Зазвонил телефон, Алексей Алексеевич снял трубку.

- Как?! Приступ?! Опять демонстрирует укус ангела?! Сейчас буду.

Он положил трубку и некоторое время, шевеля бровями, смотрел на нее. Потом поднял на меня глаза и словно очнулся.

- Ах да, мы же не закончили... Мне срочно нужно отлучиться - у больного приступ.

- А с вами можно?

- К сожалению нет, это очень опасный буйный больной ... Наверное ему другие лекарства нужны... - в задумчивости проговорил он сам себе. - Так! Подождите меня здесь, я скоро вернусь.

Алексей Алексеевич поднялся и, озабоченно шевеля бровями, отчего очки его сползали на кончик носа, двинулся к выходу.

- Кстати, - уже открыв своей ручкой дверь, обернулся он, - если чая захотите, пожалуйста.- он кивнул в угол кабинета, где стоял кулер, а рядом на столике чайные принадлежности. - Будьте, как дома.

И вышел, захлопнув дверь.

- Как дома, - вслед повторил я. - Спасибо, уж лучше вы к нам.

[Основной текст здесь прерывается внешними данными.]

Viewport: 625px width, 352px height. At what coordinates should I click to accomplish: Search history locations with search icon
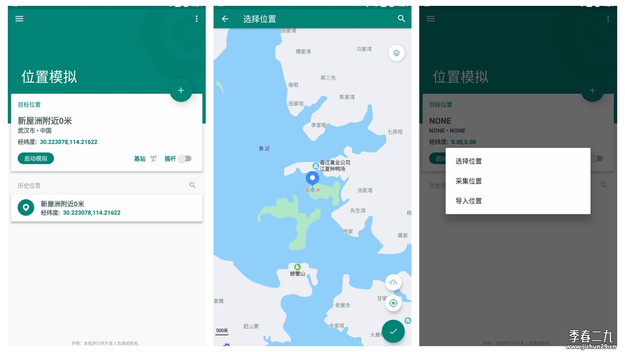[x=192, y=185]
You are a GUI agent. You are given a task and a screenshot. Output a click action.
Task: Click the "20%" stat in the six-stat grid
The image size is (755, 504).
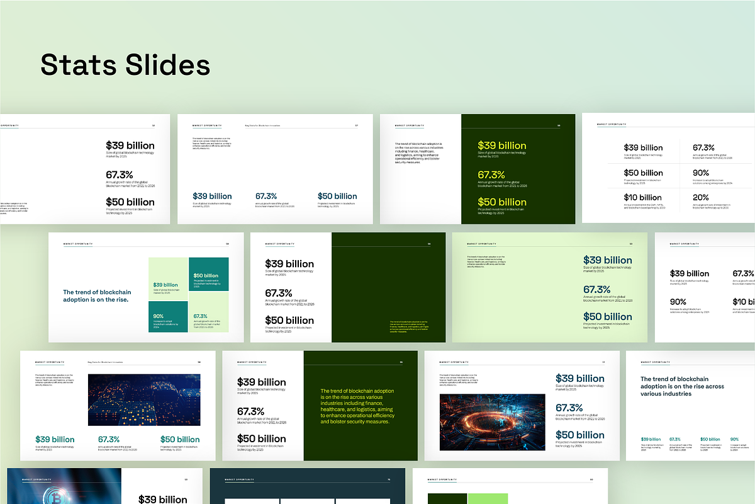pyautogui.click(x=700, y=197)
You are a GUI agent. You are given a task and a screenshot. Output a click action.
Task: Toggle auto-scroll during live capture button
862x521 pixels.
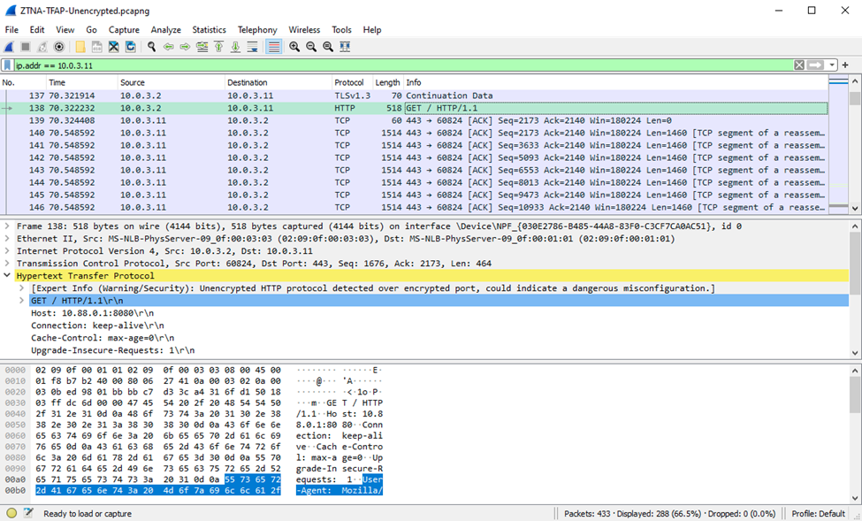coord(253,47)
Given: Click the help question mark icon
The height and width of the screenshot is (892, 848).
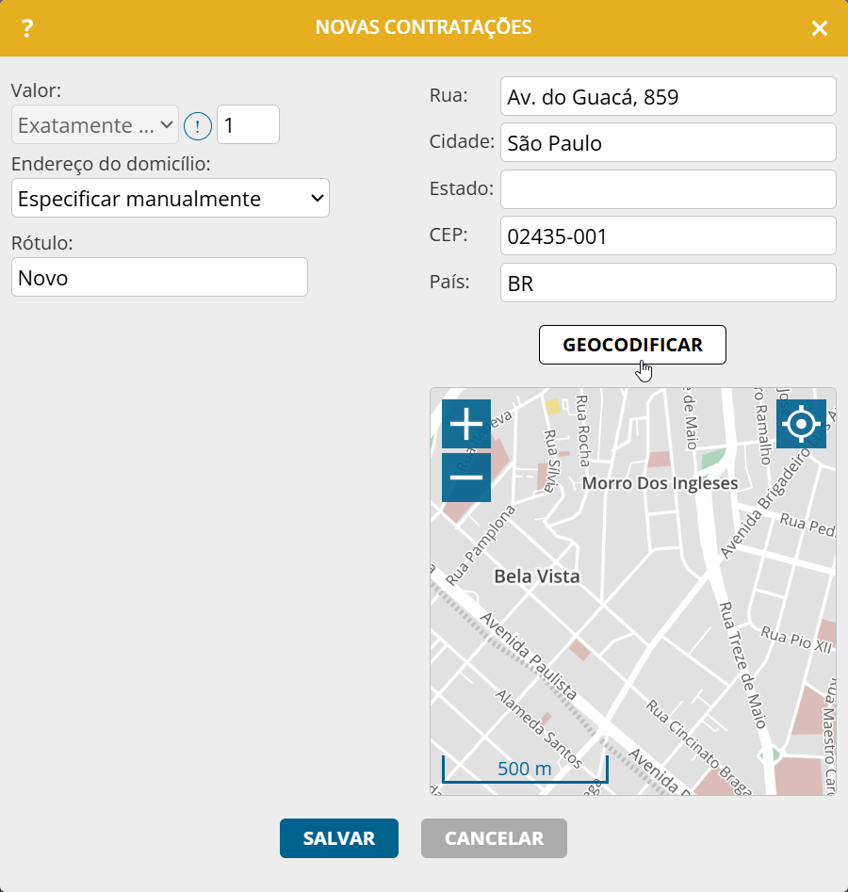Looking at the screenshot, I should pos(27,28).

Странный у нас с психиатром получался разговор. Даже хорошо, что он отлучился, можно наконец в одиночестве обдумать все, что он говорил. Значит, раз я пишу книжки, то он считает меня не вполне нормальным, находящимся в просоночном состоянии. Но это же полный бред! Если человек занимается творчеством, это говорит о его богатом внутреннем мире. Он просто смотрит на действительность по-другому, не так как серая масса людей, которая бездумно гоняется за деньгами или просто живет примитивной жизнью. По-моему у психиатра самого не все дома. А просоночное состояние - интересный образ. Я достал из-за пояса тетрадь и записал: "Просоночное состояние литературы". Поставил точку и дописал: "Страны".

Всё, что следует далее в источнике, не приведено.